Rachel appuie sur l'écran d'une tablette.

Rachel arrive à s'exprimer avec l'aide d'une tablette électronique.

Photo : Radio-Canada

Radio-Canada

Pour les personnes présentant une déficience intellectuelle ou un trouble du spectre de l’autisme, les outils numériques peuvent s’avérer de précieux outils qui facilitent leur inclusion dans la société. C’est le cas pour une jeune femme de Trois-Rivières, qui arrive maintenant à s’exprimer par le biais d’une tablette électronique.

« J'ai de la difficulté à parler ».

Rachel n’a pas prononcé cette phrase, mais elle n’en pense pas moins. Lorsque les mots lui manquent, la jeune femme de 20 ans se tourne vers sa tablette électronique pour exprimer tout ce que sa dysphasie sévère retient en elle.

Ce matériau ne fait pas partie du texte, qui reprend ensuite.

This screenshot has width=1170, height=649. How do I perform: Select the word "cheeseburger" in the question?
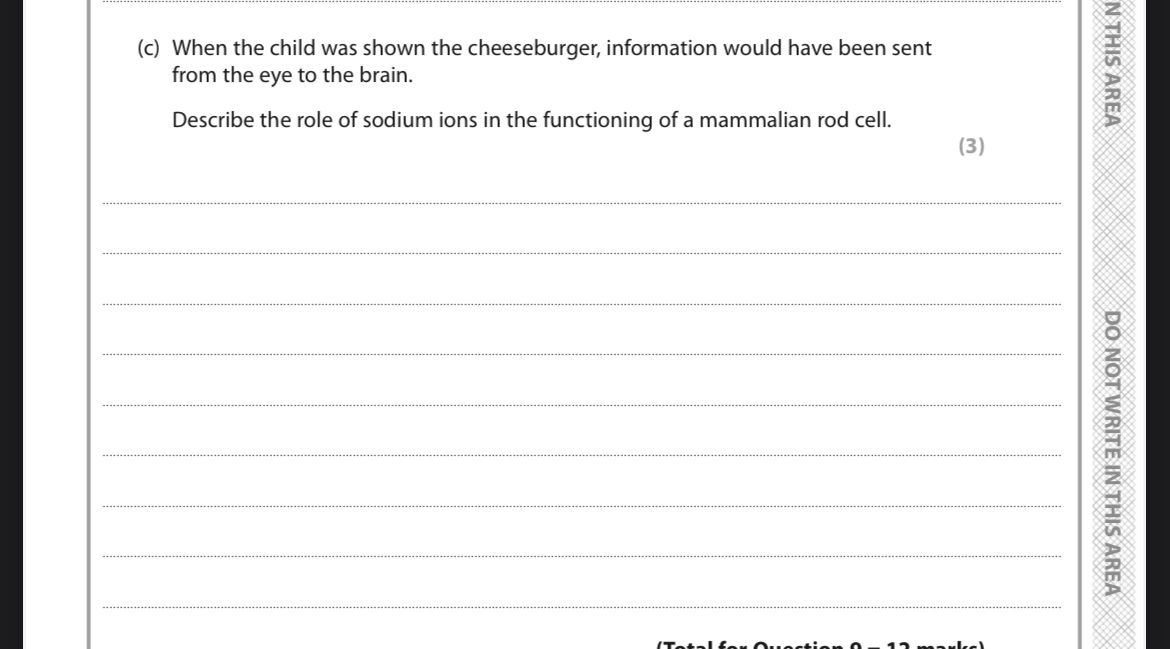coord(534,48)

« C'est un prolongement de ma fille, parce que ça l'aide dans beaucoup de sphères de sa vie, estime Guylaine Leclerc, la mère de Rachel. À l'école, elle va communiquer sa fin de semaine. Ils vont parler et elle va pouvoir s'exprimer plus facilement parce que, souvent, les gens ne la comprenaient pas. »

Sur la tablette, les phrases préenregistrées sont regroupées sous forme de thèmes. En appuyant sur des images, Rachel peut exprimer plus facilement comment elle se sent, ou ce dont elle a besoin, dans plusieurs contextes sociaux.

Des touches où on peut lire des mots comme «peur», «ennui» ou «triste»

En appuyant sur l'écran de sa tablette, Rachel arrive à exprimer haut et fort comment elle se sent.

Photo : Radio-Canada

Le contenu de la tablette a été sélectionné selon besoins de Rachel avec l’aide de Nathalie Doucet, une orthophoniste du CIUSSS de la Mauricie et du Centre-du-Québec. La spécialiste croit que l’outil électronique ne peut avoir que des répercussions positives sur le quotidien de la jeune femme.

« Par rapport aux préjugés, il y a la crainte que l'enfant ne parle plus, ou que l'adolescent ne parle plus parce qu'il a une aide à la communication, indique-t-elle. Ce sera toujours plus facile de parler que d'utiliser ces outils-là, donc il n’y a pas de crainte à y avoir. On voit au contraire une augmentation de la parole ou de l'expression, et moins de trouble du comportement parce qu'ils ont un outil pour se faire comprendre. »

Guylaine Leclerc remarque que la tablette a permis à sa fille de gagner en autonomie et qu’elle a davantage confiance en elle. Elle espère que cet outil lui ouvrira des portes qui, autrement, pourraient demeurer fermées.